Secure Basic Auth implementation over HTTPS

When using Basic Auth, validate credentials over HTTPS and avoid logging or exposing the header. Use secure, HTTP-only cookies for session management when possible, and avoid sending credentials on every request once authenticated.

# app.rb
require 'sinatra'
require 'base64'
require 'securerandom'

# In production, store credentials hashed in a secure vault or environment variables
VALID_USERNAME = ENV.fetch('API_USER', 'admin')
VALID_PASSWORD_HASH = ENV.fetch('API_PASS_HASH') { BCrypt::Password.create(ENV.fetch('PLAIN_PASSWORD', 'secret')) }

helpers do
  def authenticate!
    # Require Authorization header
    unless request.env['HTTP_AUTHORIZATION']&.start_with?('Basic ')
      halt 401, { 'WWW-Authenticate' => 'Basic realm="API"' }.to_json
    end

    encoded = request.env['HTTP_AUTHORIZATION'].split(' ').last
    decoded = Base64.strict_decode64(encoded)
    username, password = decoded.split(':', 2)

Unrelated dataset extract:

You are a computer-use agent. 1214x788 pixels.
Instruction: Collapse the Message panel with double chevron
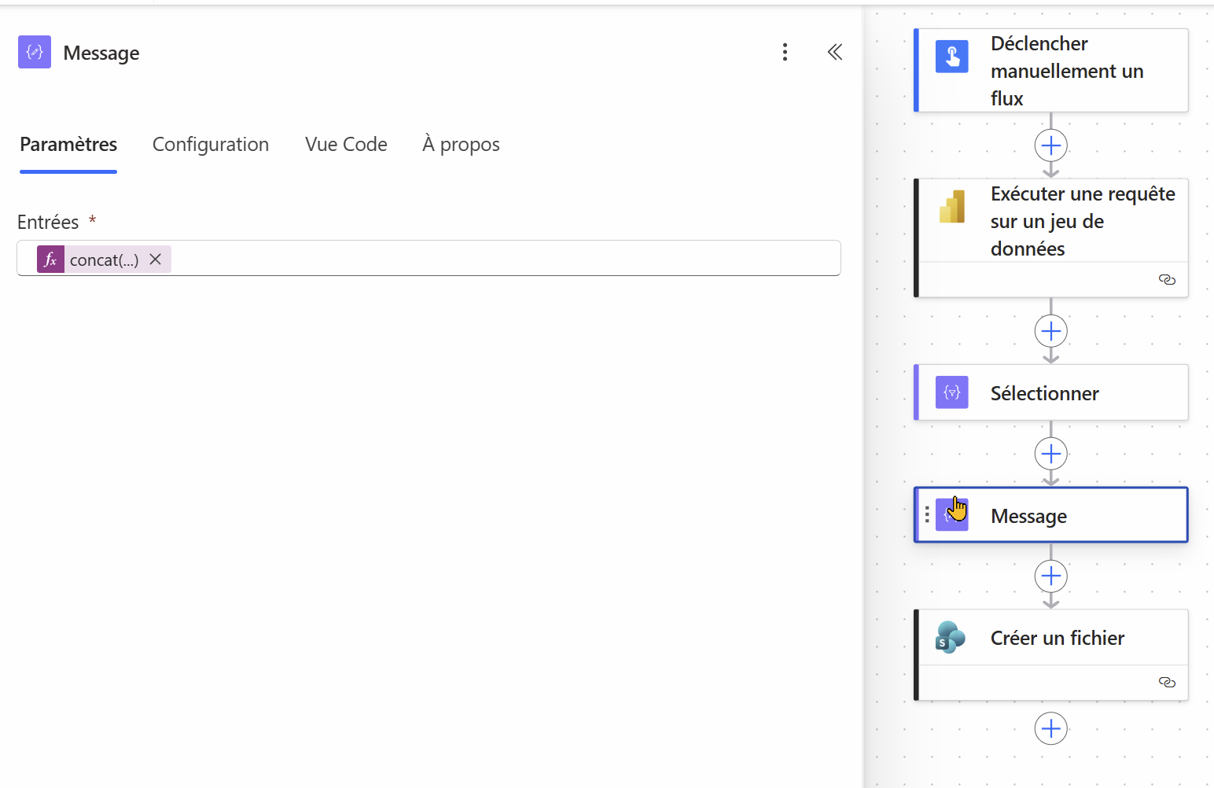coord(835,52)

    # Constant-time comparison to reduce timing attack surface
    unless username == VALID_USERNAME && BCrypt::Password.new(VALID_PASSWORD_HASH) == password
      halt 401, { 'WWW-Authenticate' => 'Basic realm="API"' }.to_json
    end
  end
end

# Example protected endpoint
before '/api/*' do
  authenticate!
  # Ensure responses are served over HTTPS
  request.secure? or halt 400, { error: 'HTTPS required' }.to_json
end

get '/api/health' do
  { status: 'ok' }.to_json
end

Complementary protections

• Set the Secure and HttpOnly flags on any cookies used by the application.
• Add HSTS headers to instruct browsers to always use HTTPS.
• Use environment variables or a secrets manager for credentials and hashes; do not hardcode secrets.
• Consider moving from Basic Auth to token-based authentication (e.g., OAuth 2.0 or JWT) for improved security and revocation capabilities.

These code examples align with the remediation guidance provided in middleBrick findings, emphasizing encryption, secure credential handling, and proper use of authentication headers. By combining these application-level changes with network-level protections, the risk associated with ARP spoofing and credential interception is substantially reduced.